■ Exercise goal: Copy all of the records exactly.
** Data shown follows **
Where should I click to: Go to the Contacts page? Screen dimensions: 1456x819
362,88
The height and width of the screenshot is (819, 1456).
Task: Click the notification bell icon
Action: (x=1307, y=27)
** End of Data shown **
■ Answer box:
Where should I click to: Go to the Contacts page? Screen dimensions: 1456x819
362,88
The height and width of the screenshot is (819, 1456).
Task: Click the notification bell icon
Action: (x=1307, y=27)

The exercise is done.